Accuracy of AI algorithm for identifying aortic dissection, rupture | ||
Aortic dissection | Aortic rupture | |
AUC | 0.98 | 0.99 |
Sensitivity | 90% | 88.9% |
Specificity | 94% | 94% |
The CNN was able not only to predict aortic dissection and rupture using CTA data but also to categorize distinct patient cases based on the predictions, according to Harris.
The researchers subsequently integrated the CNN into their image triage system for a live run. The algorithm has not yet been cleared by the U.S. Food and Drug Administration (FDA), but its tasks fall under the classification of "quality improvement" and could thus be implemented into the workflow without the need for patient consent, he noted.
The team found that the CNN was able to identify about 88% of the patients with an aortic dissection and all of those with an aortic rupture. The sensitivity was 87.5% for aortic dissection and 100% for aortic rupture; the specificity for both conditions was 96%.
The group also discovered a statistically significant association between false positives for aortic dissection and older age as well as male gender (p < 0.0001). In addition, false-positive cases had a higher rate of aortic aneurysm, a condition that may increase the likelihood of dissection or rupture (p < 0.0001).

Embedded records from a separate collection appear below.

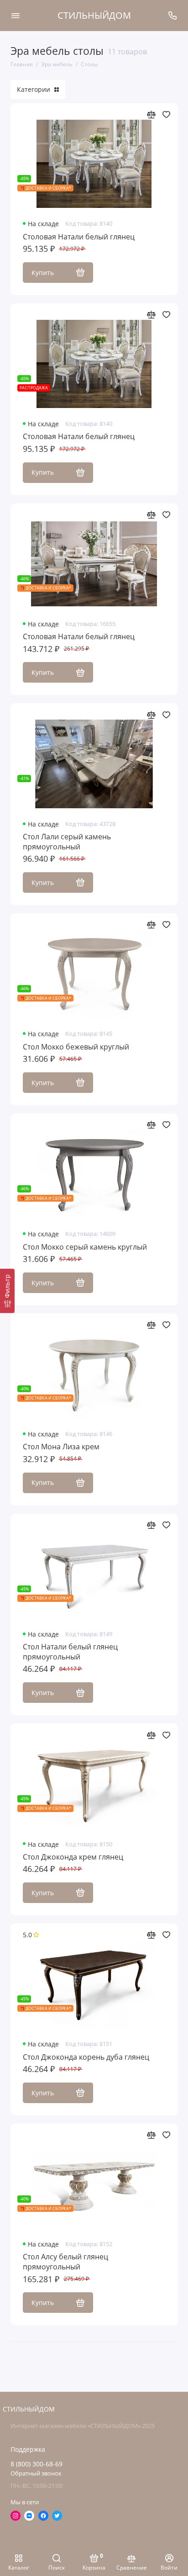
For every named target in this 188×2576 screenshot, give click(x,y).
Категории (33, 89)
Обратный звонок (36, 2473)
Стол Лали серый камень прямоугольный (67, 842)
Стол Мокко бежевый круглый (76, 1047)
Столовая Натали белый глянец (79, 237)
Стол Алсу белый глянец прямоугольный (65, 2262)
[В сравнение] (151, 114)
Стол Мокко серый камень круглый (85, 1247)
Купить (42, 272)
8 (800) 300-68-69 (36, 2464)
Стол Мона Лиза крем (61, 1447)
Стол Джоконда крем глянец (73, 1857)
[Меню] (15, 15)
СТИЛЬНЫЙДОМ (94, 15)
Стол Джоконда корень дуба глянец (86, 2057)
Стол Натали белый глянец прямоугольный (70, 1652)
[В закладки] (166, 114)
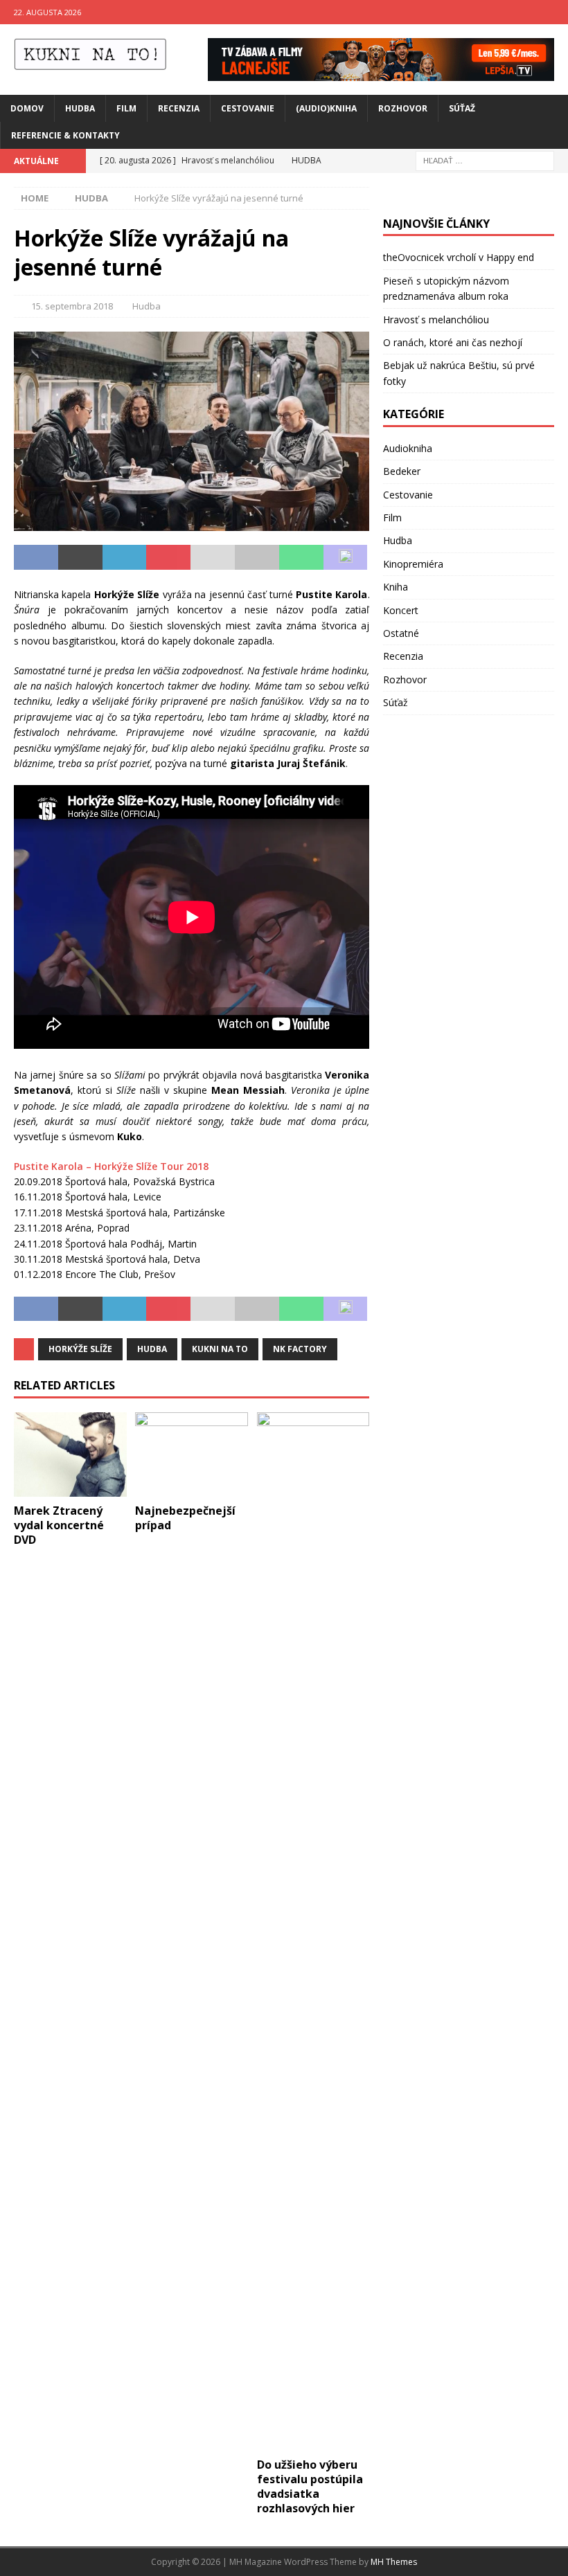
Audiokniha (407, 448)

What's more, one of the main clinical implications of applying the CNN was that it more than halved the amount of time it took for a radiologist to review high-priority patient cases.
Effect of using an AI algorithm to prioritize review of aortic tears on CTA | ||
No AI algorithm | AI algorithm | |
Time before high-priority cases were reviewed by a radiologist | 11 minutes | 4.4 minutes |
This workflow provides a simple and lightweight method of screening chest CTA exams for aortic dissection and aortic rupture, allowing for more efficient triage of patients, Harris noted.
Looking ahead, the researchers plan to continue training their CNN on new data and retrain the CNN using the false positives and false negatives from the original validation dataset, allowing it to adjust for systematic errors. They also hope to expand the scope of the deep-learning algorithm to identify aortic dissections on precontrast and abdominal CTA data and not just on contrast chest CTA data.
"This workflow can be expanded to other modalities and pathologies; we are working on using it for intracranial hemorrhage, pneumothorax, and pulmonary embolism," Harris added. "And we are continuing work on other similar AI models at the same time."